## Task requirements
Lines below that hold the word "computer" must be copied in full.
= Beginning of Section =
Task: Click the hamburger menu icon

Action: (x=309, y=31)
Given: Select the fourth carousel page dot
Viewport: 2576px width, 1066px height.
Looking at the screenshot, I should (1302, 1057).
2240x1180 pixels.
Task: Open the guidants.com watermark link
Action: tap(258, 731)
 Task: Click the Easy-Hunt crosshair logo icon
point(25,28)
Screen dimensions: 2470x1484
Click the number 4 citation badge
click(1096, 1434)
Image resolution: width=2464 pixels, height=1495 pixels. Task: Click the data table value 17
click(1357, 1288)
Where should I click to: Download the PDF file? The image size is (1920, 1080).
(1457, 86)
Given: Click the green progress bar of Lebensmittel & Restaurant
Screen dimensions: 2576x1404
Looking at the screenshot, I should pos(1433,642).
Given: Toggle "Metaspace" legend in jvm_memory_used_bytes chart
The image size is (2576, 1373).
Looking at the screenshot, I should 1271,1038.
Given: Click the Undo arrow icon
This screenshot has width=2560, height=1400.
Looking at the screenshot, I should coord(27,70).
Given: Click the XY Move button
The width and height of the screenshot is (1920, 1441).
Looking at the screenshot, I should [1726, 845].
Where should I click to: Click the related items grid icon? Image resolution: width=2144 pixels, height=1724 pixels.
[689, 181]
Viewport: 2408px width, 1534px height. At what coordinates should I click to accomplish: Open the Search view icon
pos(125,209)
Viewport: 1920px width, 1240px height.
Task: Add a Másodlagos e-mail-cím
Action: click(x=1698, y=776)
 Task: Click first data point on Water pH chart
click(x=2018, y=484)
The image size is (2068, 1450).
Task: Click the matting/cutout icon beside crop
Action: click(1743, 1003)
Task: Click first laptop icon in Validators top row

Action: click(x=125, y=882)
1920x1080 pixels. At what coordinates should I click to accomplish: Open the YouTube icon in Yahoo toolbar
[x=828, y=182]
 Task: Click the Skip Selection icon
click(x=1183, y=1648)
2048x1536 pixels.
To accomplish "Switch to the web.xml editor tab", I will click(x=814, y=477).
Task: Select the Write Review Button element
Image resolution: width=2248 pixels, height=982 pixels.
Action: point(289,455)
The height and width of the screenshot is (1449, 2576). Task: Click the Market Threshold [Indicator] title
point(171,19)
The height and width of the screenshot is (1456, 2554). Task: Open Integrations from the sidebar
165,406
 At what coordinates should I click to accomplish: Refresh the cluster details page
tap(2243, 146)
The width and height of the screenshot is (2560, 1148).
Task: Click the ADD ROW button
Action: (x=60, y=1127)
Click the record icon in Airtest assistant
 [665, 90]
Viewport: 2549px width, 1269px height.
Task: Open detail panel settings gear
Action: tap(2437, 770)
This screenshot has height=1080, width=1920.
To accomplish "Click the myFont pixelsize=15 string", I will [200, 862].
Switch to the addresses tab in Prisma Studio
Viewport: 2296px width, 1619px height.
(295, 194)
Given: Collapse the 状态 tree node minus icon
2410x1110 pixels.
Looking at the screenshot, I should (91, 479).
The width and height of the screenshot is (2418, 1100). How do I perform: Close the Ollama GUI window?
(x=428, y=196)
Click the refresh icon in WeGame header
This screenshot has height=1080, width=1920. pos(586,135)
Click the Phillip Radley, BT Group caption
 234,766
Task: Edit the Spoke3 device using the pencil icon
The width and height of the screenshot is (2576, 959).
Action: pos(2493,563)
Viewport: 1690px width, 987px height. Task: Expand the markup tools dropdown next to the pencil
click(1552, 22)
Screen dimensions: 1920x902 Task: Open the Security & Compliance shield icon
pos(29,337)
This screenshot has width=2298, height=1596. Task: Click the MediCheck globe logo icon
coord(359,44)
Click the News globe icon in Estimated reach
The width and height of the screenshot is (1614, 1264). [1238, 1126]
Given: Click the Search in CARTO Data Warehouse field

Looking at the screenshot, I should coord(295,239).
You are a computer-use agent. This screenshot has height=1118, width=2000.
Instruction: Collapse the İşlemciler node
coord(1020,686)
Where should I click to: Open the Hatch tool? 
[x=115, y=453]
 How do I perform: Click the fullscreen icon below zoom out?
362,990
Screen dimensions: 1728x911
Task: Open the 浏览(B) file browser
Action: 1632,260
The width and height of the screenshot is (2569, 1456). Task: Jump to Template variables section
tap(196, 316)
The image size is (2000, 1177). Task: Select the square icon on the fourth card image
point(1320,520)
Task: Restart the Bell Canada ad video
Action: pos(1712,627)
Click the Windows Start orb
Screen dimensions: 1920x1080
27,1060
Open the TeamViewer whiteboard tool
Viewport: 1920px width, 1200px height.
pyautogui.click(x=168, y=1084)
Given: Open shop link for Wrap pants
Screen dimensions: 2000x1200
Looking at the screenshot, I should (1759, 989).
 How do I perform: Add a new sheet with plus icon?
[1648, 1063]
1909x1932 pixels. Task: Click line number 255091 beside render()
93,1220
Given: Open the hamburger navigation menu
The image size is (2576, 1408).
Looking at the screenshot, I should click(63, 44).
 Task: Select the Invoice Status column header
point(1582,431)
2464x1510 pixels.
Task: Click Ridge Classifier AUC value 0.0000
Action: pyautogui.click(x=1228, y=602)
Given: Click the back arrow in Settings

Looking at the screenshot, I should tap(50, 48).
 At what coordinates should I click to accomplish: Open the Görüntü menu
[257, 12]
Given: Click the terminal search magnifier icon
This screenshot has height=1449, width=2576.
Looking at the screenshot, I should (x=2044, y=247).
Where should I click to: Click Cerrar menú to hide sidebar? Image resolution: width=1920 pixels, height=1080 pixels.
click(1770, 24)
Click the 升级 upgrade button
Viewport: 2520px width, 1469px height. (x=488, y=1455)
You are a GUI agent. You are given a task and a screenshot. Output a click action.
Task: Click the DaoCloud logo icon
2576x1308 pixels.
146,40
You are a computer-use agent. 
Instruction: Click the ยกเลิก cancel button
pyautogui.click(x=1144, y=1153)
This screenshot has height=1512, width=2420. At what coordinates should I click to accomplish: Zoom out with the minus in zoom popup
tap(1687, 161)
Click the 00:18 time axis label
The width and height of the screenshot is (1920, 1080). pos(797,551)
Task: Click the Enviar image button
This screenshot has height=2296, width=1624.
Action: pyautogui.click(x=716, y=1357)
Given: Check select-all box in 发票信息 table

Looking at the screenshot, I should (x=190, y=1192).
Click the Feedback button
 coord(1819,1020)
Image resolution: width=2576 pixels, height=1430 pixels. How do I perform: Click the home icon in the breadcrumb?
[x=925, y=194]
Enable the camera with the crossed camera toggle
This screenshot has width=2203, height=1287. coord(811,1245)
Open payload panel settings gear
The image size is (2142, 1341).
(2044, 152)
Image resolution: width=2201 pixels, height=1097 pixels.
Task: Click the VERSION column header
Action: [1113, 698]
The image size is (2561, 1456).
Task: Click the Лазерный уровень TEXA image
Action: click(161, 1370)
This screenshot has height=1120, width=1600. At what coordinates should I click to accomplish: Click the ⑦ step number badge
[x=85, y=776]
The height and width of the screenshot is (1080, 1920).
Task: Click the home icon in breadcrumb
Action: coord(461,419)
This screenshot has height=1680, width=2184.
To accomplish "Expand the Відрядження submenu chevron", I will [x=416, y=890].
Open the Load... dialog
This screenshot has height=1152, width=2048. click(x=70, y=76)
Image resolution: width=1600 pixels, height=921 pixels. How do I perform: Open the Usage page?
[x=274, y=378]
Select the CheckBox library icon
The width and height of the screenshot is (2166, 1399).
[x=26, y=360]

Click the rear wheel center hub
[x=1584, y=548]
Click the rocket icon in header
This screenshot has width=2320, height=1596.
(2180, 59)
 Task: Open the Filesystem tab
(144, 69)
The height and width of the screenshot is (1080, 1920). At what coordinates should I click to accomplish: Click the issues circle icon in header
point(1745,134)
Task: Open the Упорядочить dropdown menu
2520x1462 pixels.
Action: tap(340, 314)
= End of Section =
## Response area
You are a computer-use agent. This screenshot has height=1118, width=2000.
You are a computer-use agent. 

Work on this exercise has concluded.